All NSAIDs carry a black box warning in regard to the possibilities of increased risk for serious cardiovascular thrombotic events, stroke, and myocardial infarction as well as serious gastrointestinal events such as bleeding, ulceration, and perforation. Opioid-like Agents
Tramadol is a centrally acting analgesic indicated for moderate to moderately severe pain. One study found that tramadol demonstrated comparative efficacy to propoxyphene with APAP. Tapentadol (Schedule II), another centrally acting analgesic, is indicated for moderate-to-severe acute pain. Both tramadol and tapentadol are thought to work by mu-opioid agonist activity and inhibition of norepinephrine reuptake; tramadol also inhibits serotonin reuptake. (Tapentadol may increase serotonin levels, but this is not considered a mechanism of its analgesic effect.[9,10]) These agents are especially suited for pain with a neuropathic component; they may not be as effective for moderate pain that is usually well treated by traditional opioid combinations or other agents if a neuropathic component is absent.
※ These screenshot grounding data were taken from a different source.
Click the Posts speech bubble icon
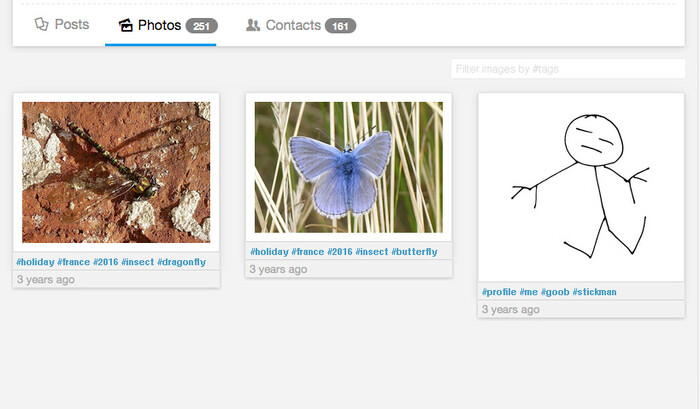 click(41, 25)
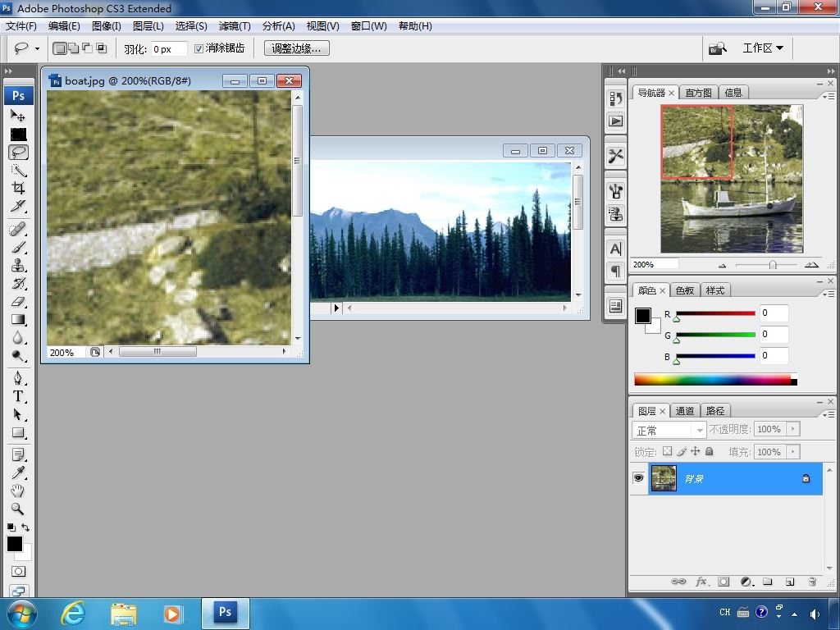840x630 pixels.
Task: Select the Eraser tool
Action: pyautogui.click(x=18, y=302)
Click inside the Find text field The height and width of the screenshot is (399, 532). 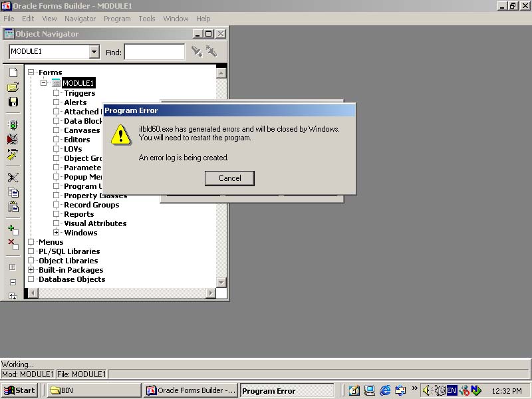154,52
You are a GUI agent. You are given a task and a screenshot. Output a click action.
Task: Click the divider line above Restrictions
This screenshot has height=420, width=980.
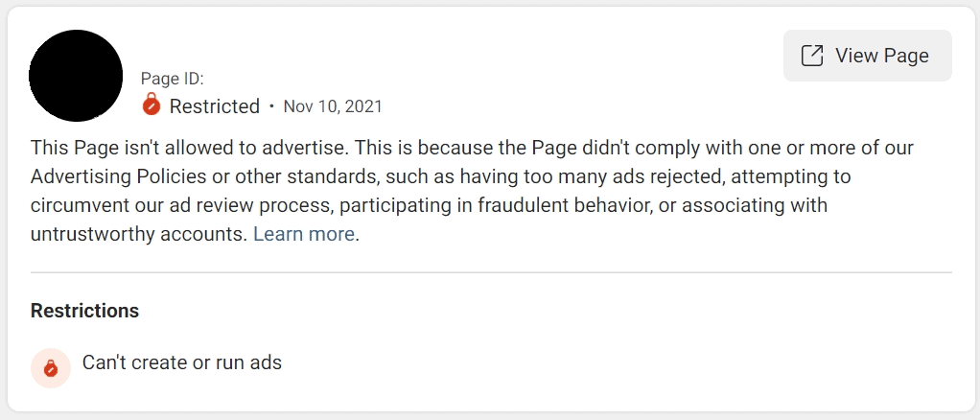pyautogui.click(x=491, y=272)
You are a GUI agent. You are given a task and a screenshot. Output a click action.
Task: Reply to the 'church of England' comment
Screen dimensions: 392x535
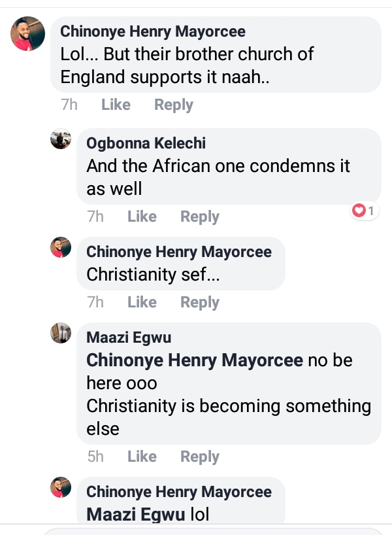tap(173, 105)
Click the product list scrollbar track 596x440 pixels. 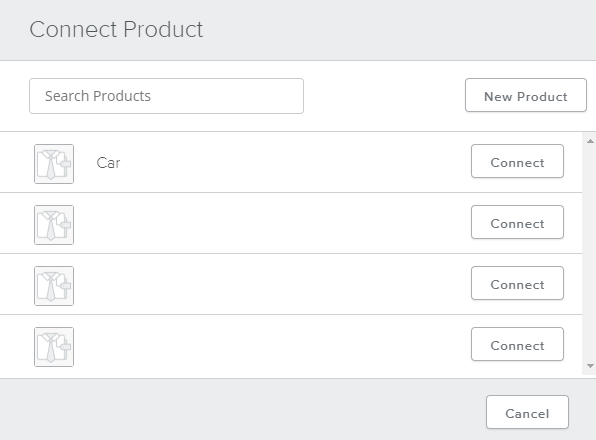point(589,254)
Drug interactions may limit use of these agents. Because both can potentially increase serotonin levels, they should not be given concurrently with serotonergic drugs such as monoamine oxidase inhibitors (MAOIs), triptans, selective serotonin reuptake inhibitors, or serotonin-norepinephrine reuptake inhibitors due to the increased risk for seizures and serotonin syndrome.[9,10] Tapentadol is contraindicated with concomitant use or use within 14 days of MAOIs. Side effects of both include dizziness, nausea, vomiting, and constipation.[9,10] Because tapentadol is a newer analgesic, its role has yet to be proven in wider clinical use. Opioid Combination Products
Combination opioids such as APAP with codeine or APAP with hydrocodone are effective for the short-term treatment of most types of moderate pain. Long-acting agents should be considered for baseline pain control of well-established chronic pain to avoid chronic short-acting opioid use. Constipation, even with limited use, is almost always an issue and should be treated prophylactically with a stimulant/softener laxative. Due to concerns of addiction, opioids are often underused. Full assessment of the patient's pain and history may help to better define their proper use in most patients, but in the end, good pain control should be the defining factor. Other Agents
When selecting an analgesic, one should evaluate the pain fully to determine the most appropriate agent(s); prescribe an agent that will not be needed at its maximum dosage for a prolonged period of time; and consider the patient's age, history, and comorbidities. Guidelines[3,11] and algorithms are available that can assist clinicians in choosing appropriate analgesic and mucoprotective therapy.